Is your company data safe during COVID-19?

Over the past several weeks, many of us have begun using work structures that look much different than our normal structures. Like our office, perhaps your office’s data security policies were not prepared to deal with such rapid changes. If so, my advice to you is to ensure right now that you have adapted your data security policies to protect your data while your employees are working remotely. I share this with you based on an experience that happened in our office last week.
We migrated most of our corporate files to a cloud-based SharePoint library late last year. The timing of that move was serendipitous and it has been instrumental in allowing employees, as needed, the flexibility to work effectively out of the office. However, our accounting software is still based on our local server. As luck would have it, three weeks ago we were in the middle of a server upgrade and as a result our remote access and VPN access was disabled on our server. To help facilitate our accounting manager to work from home, I connected her personal laptop to the accounting files on her office computer so that she could connect remotely to them. This removed the data from the redundancy of our server, but the short term need to access the files seemed to outweigh the slightly-increased risk of data loss.
Well, as you might guess, the hard drive on her office computer crashed a few days ago, making all the data on her drive inaccessible. The good news is that we backup all of our accounting data online each night so we did not lose any important data, but the incident reinforced to me how quickly decisions made during crisis are often made with trade-offs in security and if you are not careful such trade-offs can have dire consequences for your files.
If we had not been doing regular online backups of those files we would have lost substantial corporate data that would have taken hours to try and recreate. As of today, our new server install is being finalized and by the end of this week our employees should be able to work remotely and access our files the way our structure is intended. However, a temporary deviation from our normal procedure could have caused substantial issues.

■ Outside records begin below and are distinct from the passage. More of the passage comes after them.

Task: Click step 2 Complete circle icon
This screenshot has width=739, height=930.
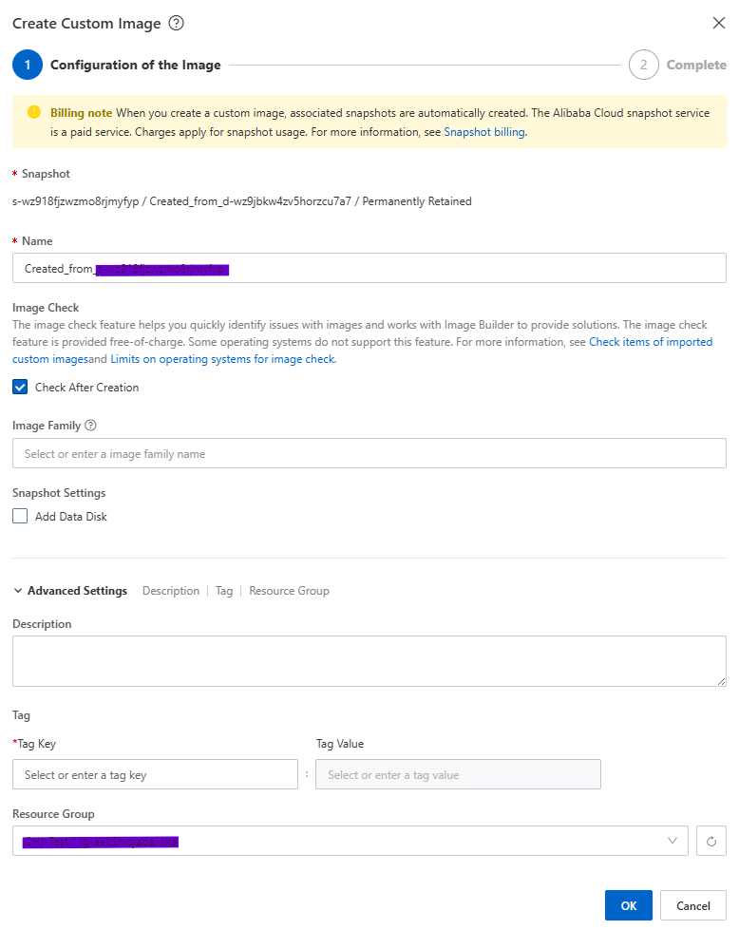Action: [643, 65]
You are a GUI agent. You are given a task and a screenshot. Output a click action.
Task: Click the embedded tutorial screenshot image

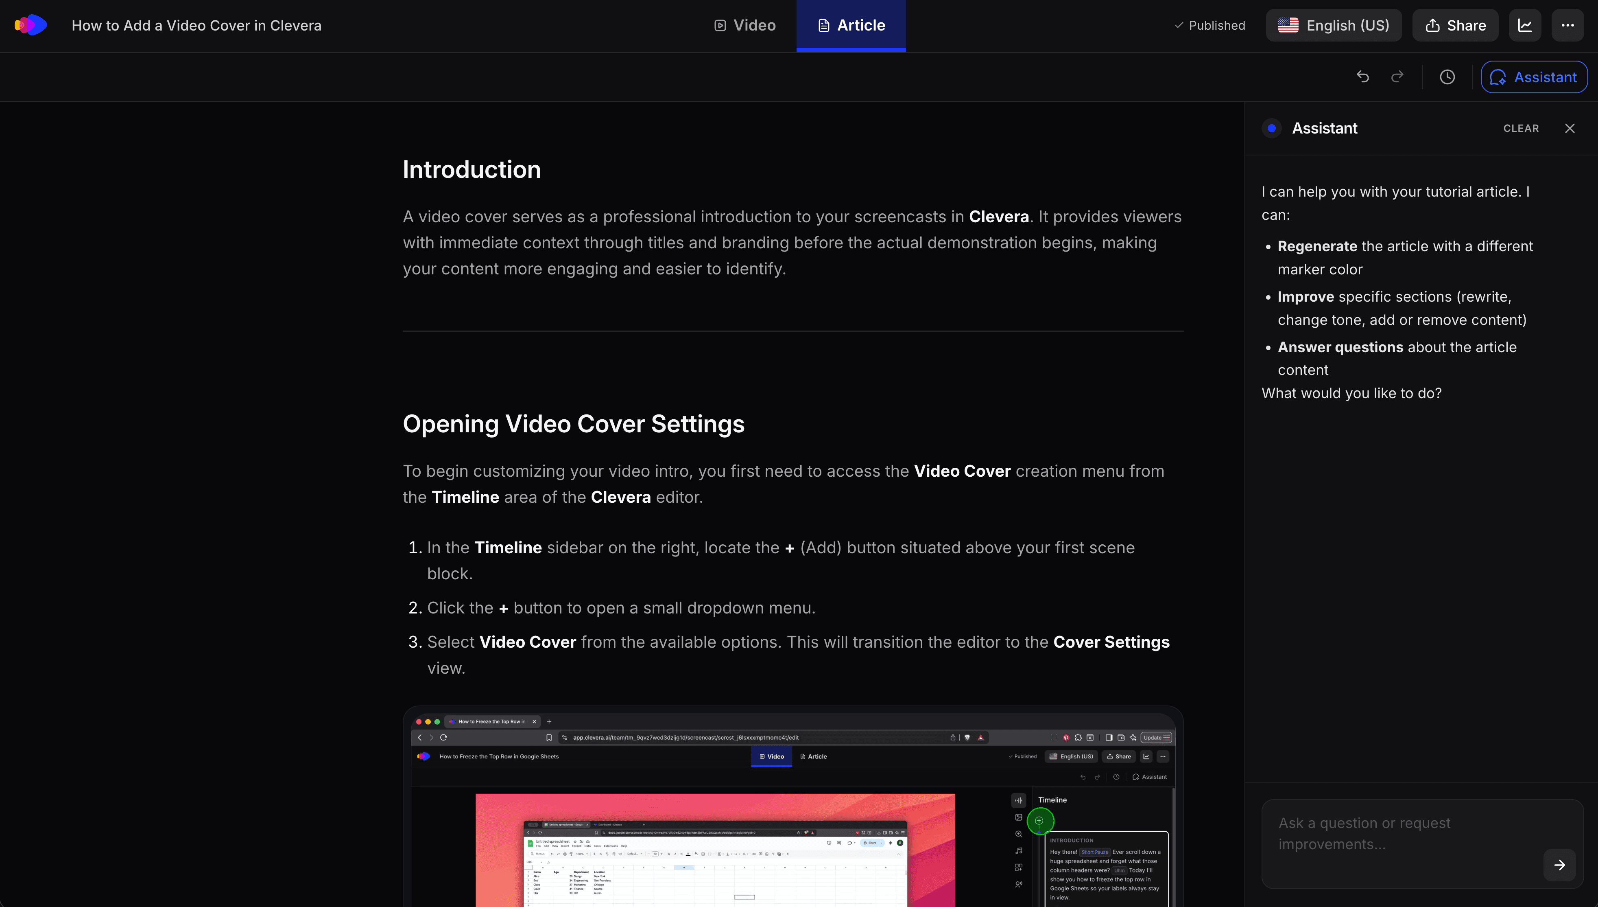(792, 810)
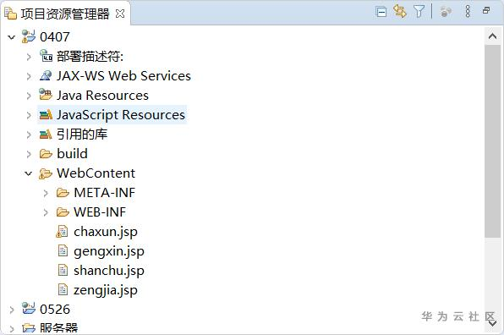Click the Collapse All toolbar icon
Image resolution: width=504 pixels, height=335 pixels.
coord(381,12)
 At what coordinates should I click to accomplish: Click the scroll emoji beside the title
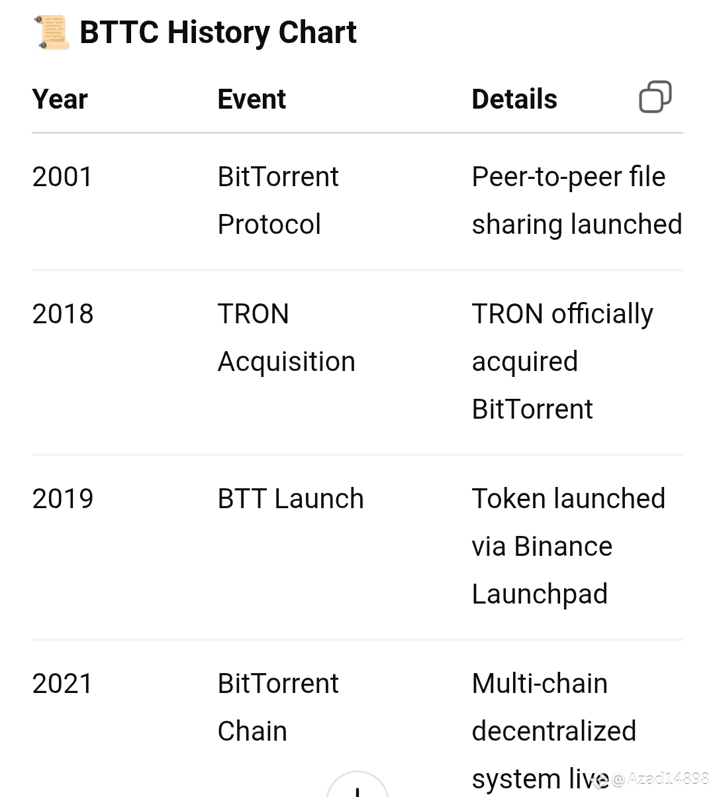tap(52, 33)
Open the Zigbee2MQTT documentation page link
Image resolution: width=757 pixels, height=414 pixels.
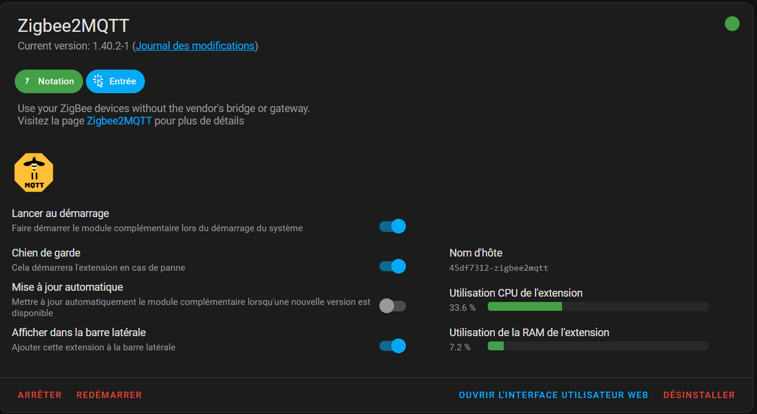coord(120,121)
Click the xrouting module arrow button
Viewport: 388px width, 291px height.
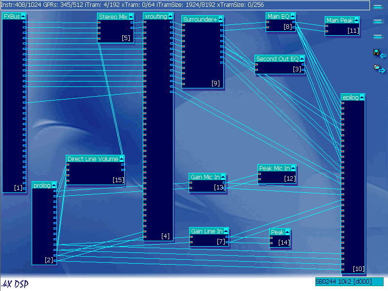point(171,16)
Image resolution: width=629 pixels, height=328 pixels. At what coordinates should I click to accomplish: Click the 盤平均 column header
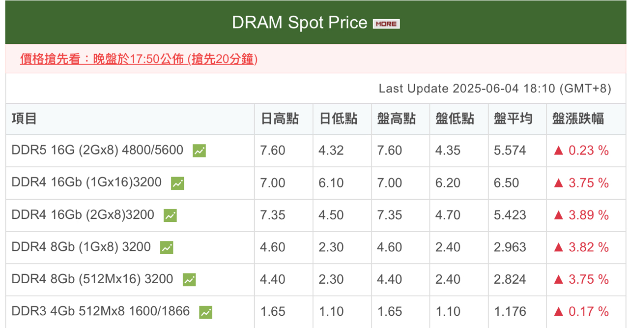[514, 119]
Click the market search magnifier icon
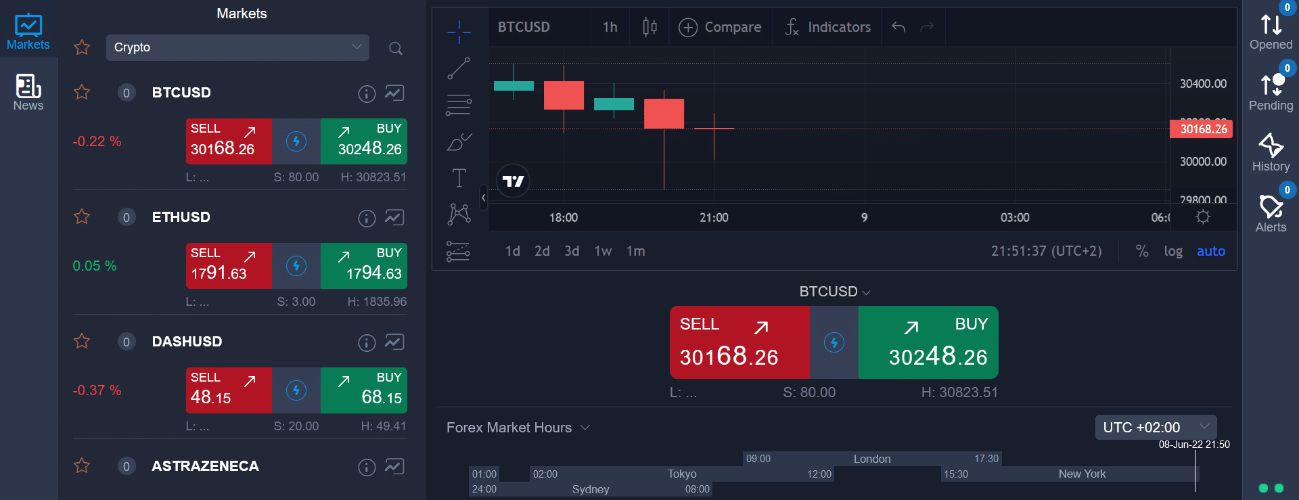This screenshot has width=1299, height=500. 396,48
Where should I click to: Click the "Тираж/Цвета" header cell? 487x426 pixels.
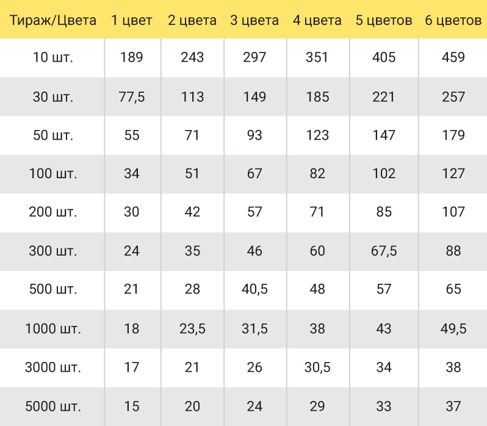(x=53, y=21)
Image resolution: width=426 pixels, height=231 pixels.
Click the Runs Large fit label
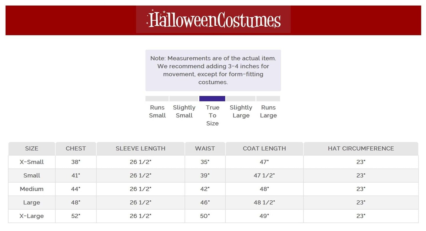[x=268, y=112]
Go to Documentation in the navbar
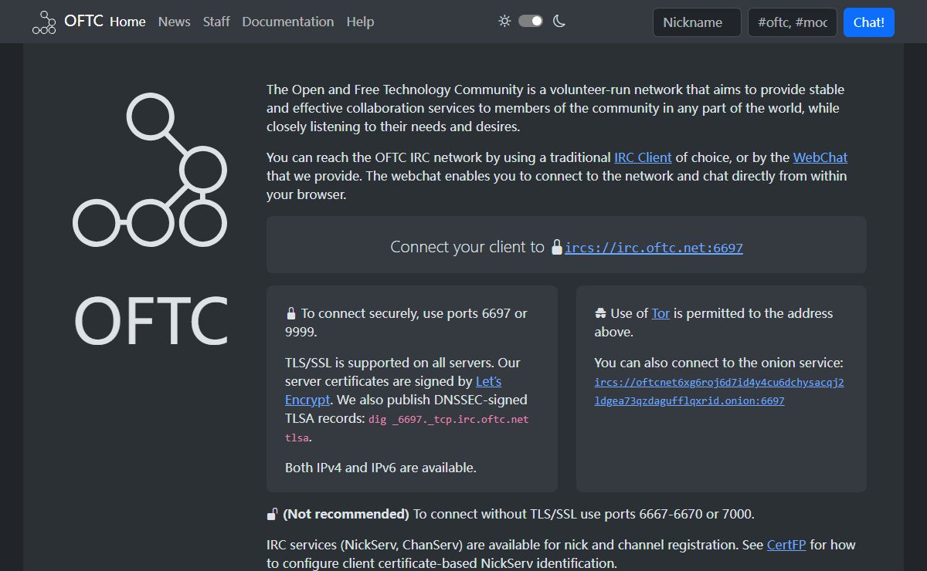 tap(288, 22)
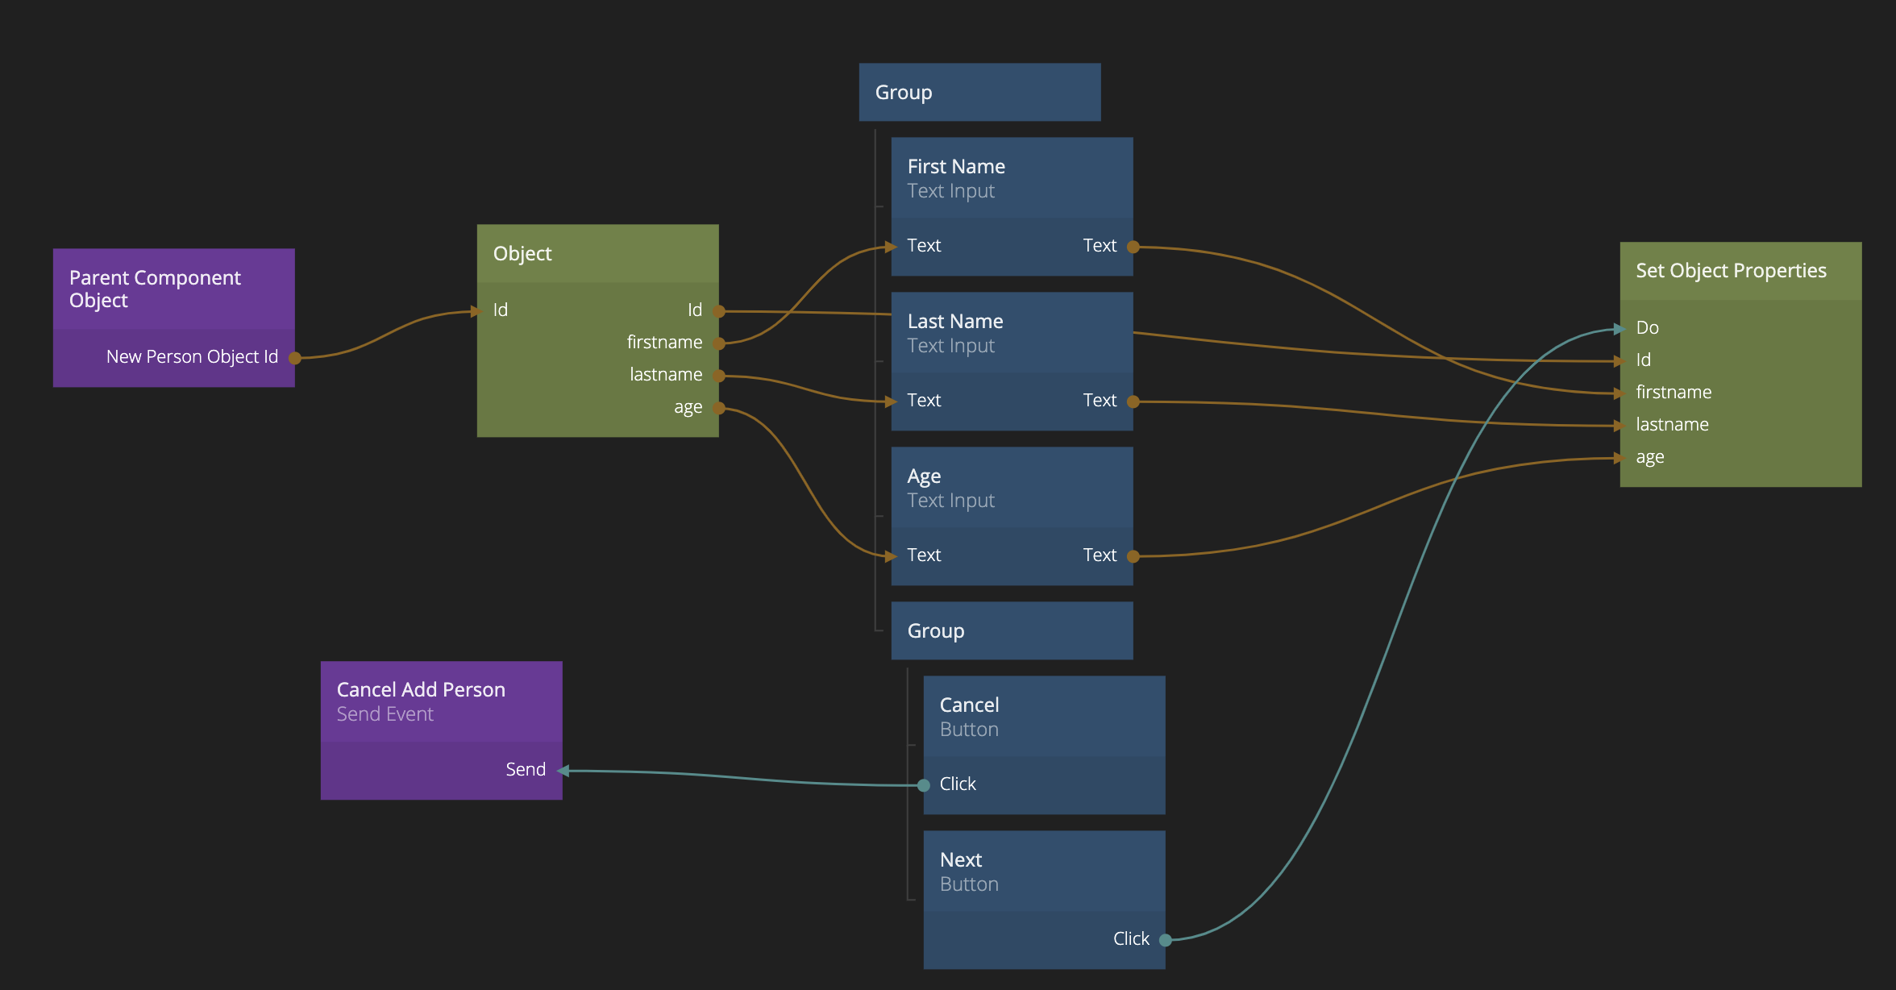
Task: Select the Object node header
Action: (597, 254)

While it’s a given that dealing with a crisis such as a pandemic will at times make you adapt to changing needs, be sure that as you adapt to those needs you are not doing it in a way that jeopardizes the security of your information. If you have not prepared for remote access in advance and set up the needed security ahead of time, the risk of data loss can greatly increase when you make changes in the midst of an emergency. Be sure you are doing all you can to protect your data from loss during this time (and make a note to review your policies once this crisis is over to incorporate what you have learned during this crisis and ensure you are even better prepared for the next one). By the way, your data isn’t the only thing that needs to be secured. How are you handling deposits right now? Is a mixture of different people handling cash? Are different people than usual opening the mail and sorting checks? If so, have you adjusted your financial security policies as a result? That’s a topic for a different article, but don’t wait for me to write that article to deal with those issues as well.